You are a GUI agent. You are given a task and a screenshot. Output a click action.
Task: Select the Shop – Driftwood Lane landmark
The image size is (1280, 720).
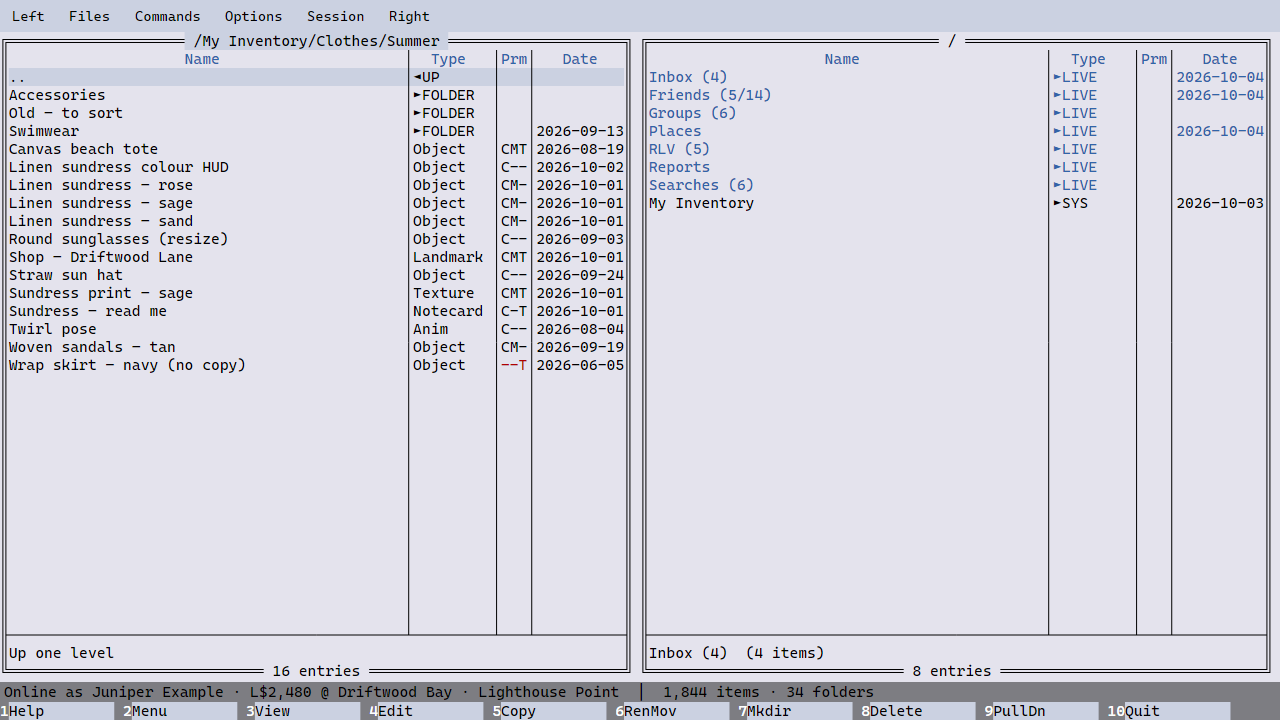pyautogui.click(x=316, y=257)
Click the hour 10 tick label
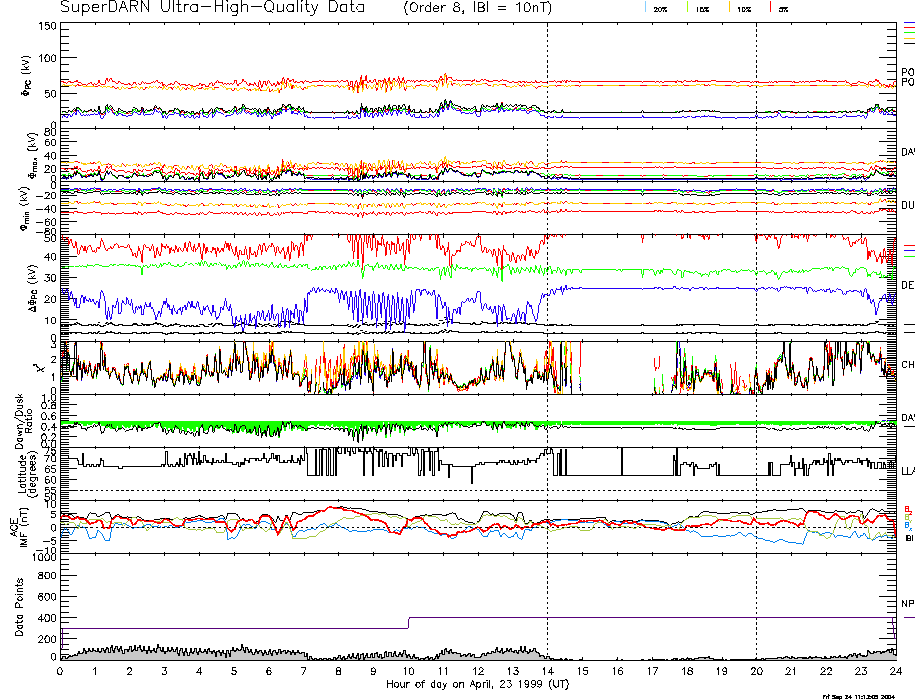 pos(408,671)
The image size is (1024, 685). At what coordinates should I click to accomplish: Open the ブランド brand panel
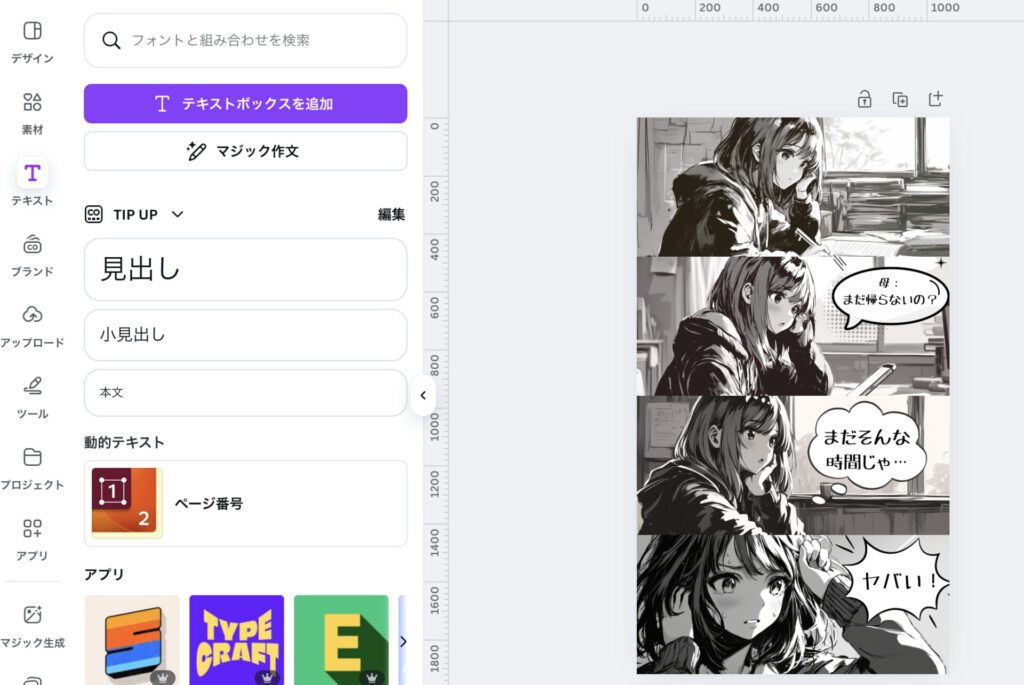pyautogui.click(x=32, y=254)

————————

Your objective: Only the lines from the line with "Click the hour 10 tick label" to the bottom of the material above should be reproduced, exactly and without pictures.

Response to the exercise:
Click the hour 10 tick label
 pos(408,671)
The image size is (1024, 685). At what coordinates should I click to accomplish: Open the ブランド brand panel
pyautogui.click(x=32, y=254)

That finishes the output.